## Exercise
Retrieve every line of the data holding the word "computer".

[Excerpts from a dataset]
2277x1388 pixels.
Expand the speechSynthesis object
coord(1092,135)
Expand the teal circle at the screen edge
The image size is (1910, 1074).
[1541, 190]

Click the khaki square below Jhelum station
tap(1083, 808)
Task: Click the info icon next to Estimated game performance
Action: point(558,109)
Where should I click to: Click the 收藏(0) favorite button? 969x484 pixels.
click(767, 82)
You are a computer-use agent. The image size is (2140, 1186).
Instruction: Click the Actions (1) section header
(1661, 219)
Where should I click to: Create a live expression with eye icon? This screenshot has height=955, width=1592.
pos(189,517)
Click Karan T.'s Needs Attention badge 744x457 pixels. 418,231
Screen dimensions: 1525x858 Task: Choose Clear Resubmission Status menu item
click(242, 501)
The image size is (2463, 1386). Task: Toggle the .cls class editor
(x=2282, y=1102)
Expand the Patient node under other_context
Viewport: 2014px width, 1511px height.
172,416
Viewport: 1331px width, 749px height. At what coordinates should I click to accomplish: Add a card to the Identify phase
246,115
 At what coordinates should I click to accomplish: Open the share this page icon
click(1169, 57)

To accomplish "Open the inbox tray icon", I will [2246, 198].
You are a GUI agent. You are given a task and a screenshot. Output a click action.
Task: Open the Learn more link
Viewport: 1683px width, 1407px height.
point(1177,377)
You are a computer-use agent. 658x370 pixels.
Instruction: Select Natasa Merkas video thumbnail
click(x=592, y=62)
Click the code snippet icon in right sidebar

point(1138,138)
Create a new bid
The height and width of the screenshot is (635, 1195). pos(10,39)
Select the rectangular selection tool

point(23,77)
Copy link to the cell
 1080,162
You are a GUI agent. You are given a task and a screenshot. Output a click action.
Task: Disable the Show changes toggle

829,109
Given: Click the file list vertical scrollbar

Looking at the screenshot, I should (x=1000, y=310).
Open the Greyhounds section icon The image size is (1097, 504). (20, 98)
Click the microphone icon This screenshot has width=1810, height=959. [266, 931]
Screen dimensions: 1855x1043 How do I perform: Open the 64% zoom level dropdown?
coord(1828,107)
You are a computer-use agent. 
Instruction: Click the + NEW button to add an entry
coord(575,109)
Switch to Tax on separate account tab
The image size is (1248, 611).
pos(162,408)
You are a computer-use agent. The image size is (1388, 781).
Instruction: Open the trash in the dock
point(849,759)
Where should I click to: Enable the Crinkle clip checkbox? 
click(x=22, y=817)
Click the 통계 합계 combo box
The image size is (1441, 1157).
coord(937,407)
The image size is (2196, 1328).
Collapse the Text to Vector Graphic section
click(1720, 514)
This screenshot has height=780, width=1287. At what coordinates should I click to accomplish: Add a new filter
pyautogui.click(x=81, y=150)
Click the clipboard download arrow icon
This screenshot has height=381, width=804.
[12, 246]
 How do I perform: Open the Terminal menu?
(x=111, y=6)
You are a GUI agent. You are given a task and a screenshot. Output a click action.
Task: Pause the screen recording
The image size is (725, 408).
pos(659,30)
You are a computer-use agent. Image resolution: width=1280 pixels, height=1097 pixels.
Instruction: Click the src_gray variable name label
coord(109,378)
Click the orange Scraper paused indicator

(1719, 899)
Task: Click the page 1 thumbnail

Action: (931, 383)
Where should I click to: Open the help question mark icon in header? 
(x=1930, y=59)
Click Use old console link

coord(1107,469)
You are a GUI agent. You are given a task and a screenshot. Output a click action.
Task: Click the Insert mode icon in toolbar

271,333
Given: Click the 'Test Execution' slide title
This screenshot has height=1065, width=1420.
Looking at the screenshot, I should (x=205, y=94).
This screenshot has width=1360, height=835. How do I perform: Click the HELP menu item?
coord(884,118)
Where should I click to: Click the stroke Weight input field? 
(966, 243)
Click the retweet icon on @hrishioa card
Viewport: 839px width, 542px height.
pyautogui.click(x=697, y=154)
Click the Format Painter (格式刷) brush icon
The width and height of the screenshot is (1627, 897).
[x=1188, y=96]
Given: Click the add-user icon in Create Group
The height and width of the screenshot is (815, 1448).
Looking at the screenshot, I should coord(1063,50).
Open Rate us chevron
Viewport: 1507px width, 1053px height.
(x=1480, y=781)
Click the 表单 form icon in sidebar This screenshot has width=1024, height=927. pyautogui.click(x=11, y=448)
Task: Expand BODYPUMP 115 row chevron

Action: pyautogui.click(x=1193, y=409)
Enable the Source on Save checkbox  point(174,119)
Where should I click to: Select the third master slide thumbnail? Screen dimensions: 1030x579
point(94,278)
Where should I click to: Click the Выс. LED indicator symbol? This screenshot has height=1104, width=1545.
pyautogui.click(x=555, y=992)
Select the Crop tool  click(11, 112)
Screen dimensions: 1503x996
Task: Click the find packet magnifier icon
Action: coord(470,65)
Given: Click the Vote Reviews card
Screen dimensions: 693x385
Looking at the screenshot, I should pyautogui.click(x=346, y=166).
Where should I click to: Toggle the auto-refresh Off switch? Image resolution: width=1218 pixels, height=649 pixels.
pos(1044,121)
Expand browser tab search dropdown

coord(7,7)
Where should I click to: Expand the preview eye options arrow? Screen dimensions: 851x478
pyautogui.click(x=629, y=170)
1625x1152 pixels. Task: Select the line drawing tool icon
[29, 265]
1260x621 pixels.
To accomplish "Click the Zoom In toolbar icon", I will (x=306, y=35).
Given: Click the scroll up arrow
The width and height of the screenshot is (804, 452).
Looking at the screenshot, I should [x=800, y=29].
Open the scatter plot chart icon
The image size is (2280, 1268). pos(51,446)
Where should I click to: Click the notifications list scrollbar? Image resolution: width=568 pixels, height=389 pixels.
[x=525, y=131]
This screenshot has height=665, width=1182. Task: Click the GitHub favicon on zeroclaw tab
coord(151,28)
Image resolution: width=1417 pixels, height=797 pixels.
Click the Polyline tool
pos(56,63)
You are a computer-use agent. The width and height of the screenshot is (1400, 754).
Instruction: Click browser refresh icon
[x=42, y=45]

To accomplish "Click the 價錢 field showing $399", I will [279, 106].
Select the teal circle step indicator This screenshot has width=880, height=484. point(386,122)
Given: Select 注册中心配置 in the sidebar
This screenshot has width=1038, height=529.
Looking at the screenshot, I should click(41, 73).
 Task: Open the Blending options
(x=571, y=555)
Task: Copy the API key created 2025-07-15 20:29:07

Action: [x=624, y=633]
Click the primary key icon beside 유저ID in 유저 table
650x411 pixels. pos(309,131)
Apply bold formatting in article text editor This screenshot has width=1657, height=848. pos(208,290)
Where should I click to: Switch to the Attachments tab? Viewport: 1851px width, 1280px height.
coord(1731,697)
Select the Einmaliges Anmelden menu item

## Exercise result
You are a computer-use agent. The image size is (2140, 1186).
You are a computer-use agent. 658x370 pixels.
You are a computer-use agent. 
You are a computer-use agent. The image size is (1388, 781).
You are a computer-use agent. Image resolution: width=1280 pixels, height=1097 pixels.
You are a computer-use agent. The width and height of the screenshot is (1400, 754).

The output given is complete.